Both Geo Group and CoreCivic are spending vast sums of money on lobbying for federal contracts.
In April, Geo Group landed a contract from US Immigration and Customs Enforcement to build and run a $110-million, 1,000-bed detention facility in Texas.
During his election campaign in 2016, and early on in his administration, Trump repeatedly said that he was the bringer of “law and order.”
During his inauguration speech, Trump made a colorful reference to “American carnage” and said there were “crime and the gangs and the drugs that have stolen too many lives and robbed our country of so much unrealized potential.”

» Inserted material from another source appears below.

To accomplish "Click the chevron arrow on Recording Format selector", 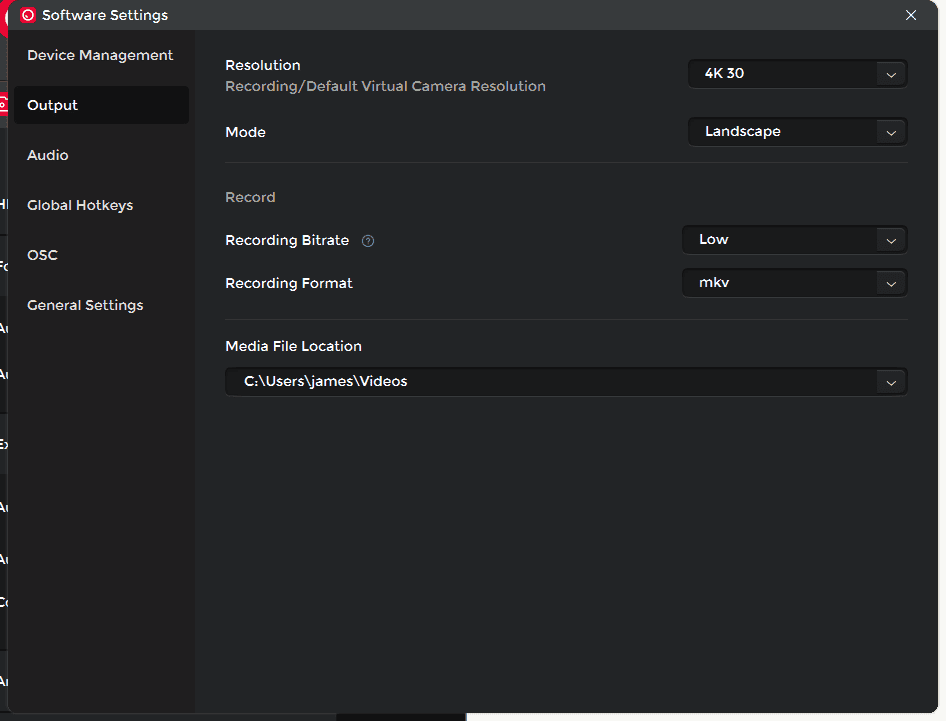I will 890,283.
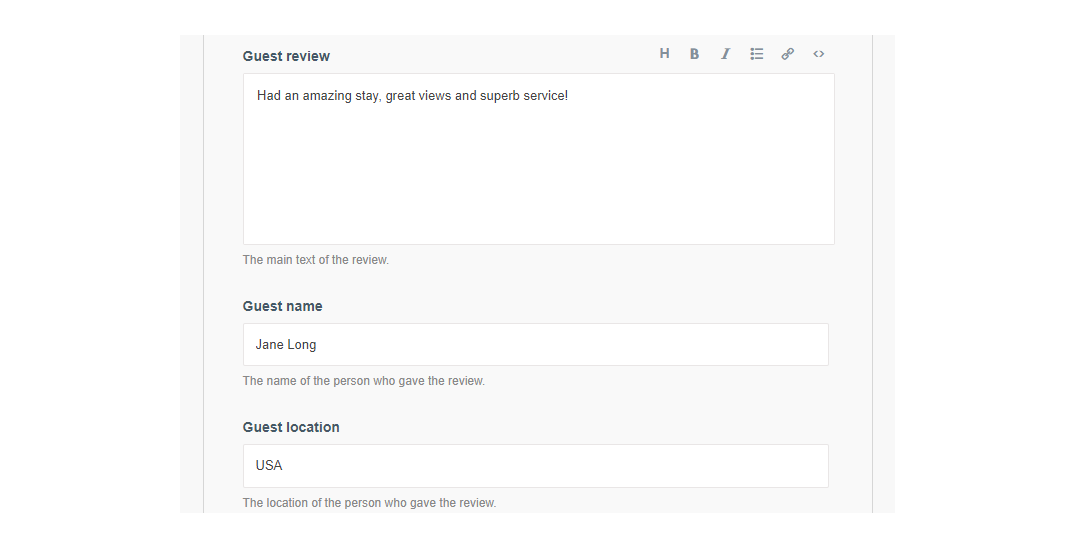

He signed three executive orders to fight violent crime by breaking the backs of transnational cartels and their subsidiaries in areas of drug and human trafficking, intellectual property and cybercrime, and violent crime against law enforcement. The latter pursuit would require new legislation defining federal crimes and increased penalties.
In a May 12 memo, Attorney General Jeff Sessions reversed Obama-era guidelines for how to deal with non-violent drug offenders, directing federal prosecutors to charge defendants with the “most serious, readily provable” offense in nearly all cases, according to Mother Jones.
Sessions said in a speech that day that the new guidelines “un-handcuffed” prosecutors in their law enforcement efforts and was “the right and moral thing to do.”
His announcement is likely to have far-reaching implications for how federal prosecutors across the country approach drug offenses during Trump’s administration.
Report back on deadly riot in a 'dangerously overcrowded' prison https://t.co/jcQO4xqMET— RT America (@RT_America) June 2, 2017
The decision amounts to a reversal in the nation’s approach to criminal justice and drug sentencing reform, which had by driven by bipartisan consensus.
In 2014, the US Sentencing Commission voted unanimously for the reduction in mandatory minimums, reported the Washington Post.
Criminal justice reformers have argued the long, mandatory minimum sentences disproportionately affected minorities and failed to improve public safety.
Last year, the Obama administration released 6,000 inmates convicted of non-violent drug crimes, and Obama was the first president to leave office with a smaller prison population than when he arrived. He also granted clemency to 1,927 individuals, among them Chelsea Manning and Oscar Lopez Rivera.
Sessions claims Obama’s policies were in part responsible for the recent increase in violent crime in some cities.
The Prison Policy Initiative in 2016 estimated that the United States has about 2.3 million people incarcerated, the highest rate in the world. Of that total, 1.3 million are in state prison, 646,000 are in local jails, 34,000 are in youth correctional facilities, and 33,000 are in immigration detention camps.